May I ask what editor you used? I might be starting a youtube channel too, and I don't want to be a horrible video maker and yours are amazing!


----------



## Azerane (Jul 21, 2015)

The new intro looks great, very professional and to the point. Mine was originally 1 minute 40 seconds and I only just managed to cut it back to 1 minute, lol. I would have preferred shorter but I also didn't want to cut it down any more  I think shorter is better for channel intros so nicely done  I admire your dedication for 3 videos a week, that's a lot of content. I may only manage 1 a week if I'm lucky, maybe once a fortnight.


----------



## OscarTheBunny (Jul 21, 2015)

Chester1_andblueberry said:


> May I ask what editor you used? I might be starting a youtube channel too, and I don't want to be a horrible video maker and yours are amazing!

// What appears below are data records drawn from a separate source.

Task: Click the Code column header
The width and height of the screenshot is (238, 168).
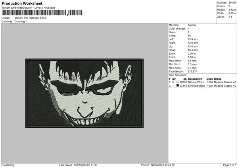Action: coord(209,79)
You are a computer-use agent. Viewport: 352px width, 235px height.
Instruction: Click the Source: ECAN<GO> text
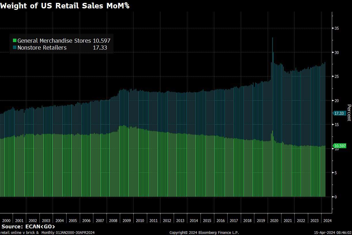(28, 227)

I use sony vegas pro to edit all my videos (including the crappy intro I did first which took 2 mins lol). It is good if you want to do simple editing but any graphics and text adobe after effects needs to be used and also audio editing is better with audacity. Good luck to your channel!


----------



## OscarTheBunny (Jul 21, 2015)

Azerane said:


> The new intro looks great, very professional and to the point. Mine was originally 1 minute 40 seconds and I only just managed to cut it back to 1 minute, lol. I would have preferred shorter but I also didn't want to cut it down any more  I think shorter is better for channel intros so nicely done  I admire your dedication for 3 videos a week, that's a lot of content. I may only manage 1 a week if I'm lucky, maybe once a fortnight.

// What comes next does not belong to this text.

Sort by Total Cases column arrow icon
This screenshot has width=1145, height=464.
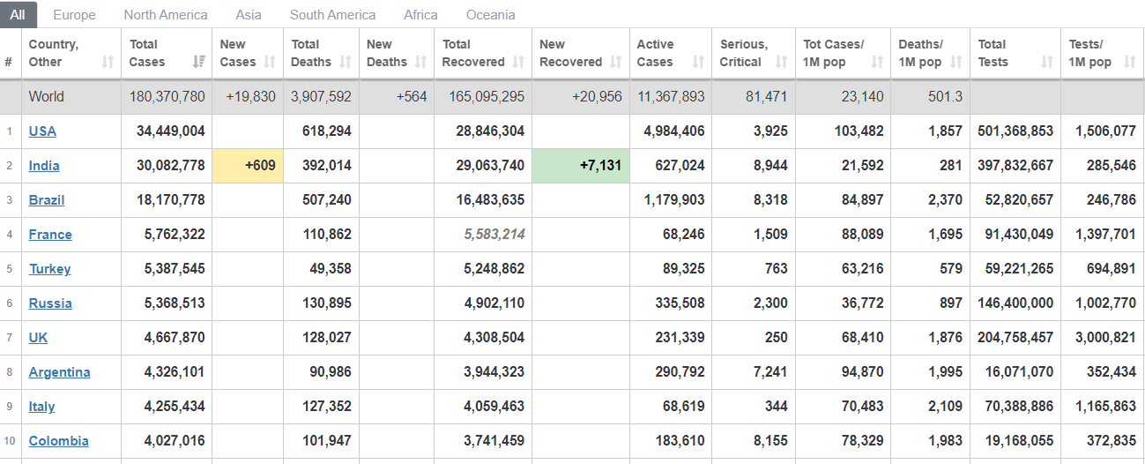point(198,62)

It's great that people think it looks a lot more professional because I was not satisfied with my previous one. I'm not that bad when it comes to editing but it is very time consuming. My favourite part of youtube is recording because it's the most fun bit.  (Oscar is also a little poser so its easy )


----------



## OscarTheBunny (Jul 22, 2015)

So for the past two days was probably the most worrying. Tuesday night I was watch MKR australia with family and I hear sneezing/snorting in Oscar's cage and it is repetitive (almost looked like a fit) and I got hella scared. After about 10 seconds it calmed down but he was still snorting occassionally. Yesterday we went to the vets to get a health check for his eye and I told the vets about his snorting fit and he asked me if there was any discharge and I said no because I checked him shortly afted he had the snorting fit. He said that it was normal, and that if there was discharge then it would be a concern. I still didn't feel comfortable because he has been snorting since day 1 really and the whole time I thought it was behaviour-related but after his snorting fit I have changed my mind and if it is what I think it is, I am gonna have to make some noise about it because when he had that little fit he looked irritated. Maybe there is something in his nose or I might be missing something. Whatever it is I want to know and I really keep hoping it's normal like the vet said but I am not convinced. He has his neuter on the 3rd August so if it is a bacterial infection in the nose then he should not have his neuter because it is unacceptable to peform a surgery like that on a rabbit that's infected. 

So, clearly I am really not enjoying the situation right now but I'm gonna give it more time so I can keep checking for discharge (like how he had with conjuctivitis) and if I see the slightest mucus I'm ringing the vets because my Oscar is not going to go through that as I know that suff (if left) can be fatal if not treated. 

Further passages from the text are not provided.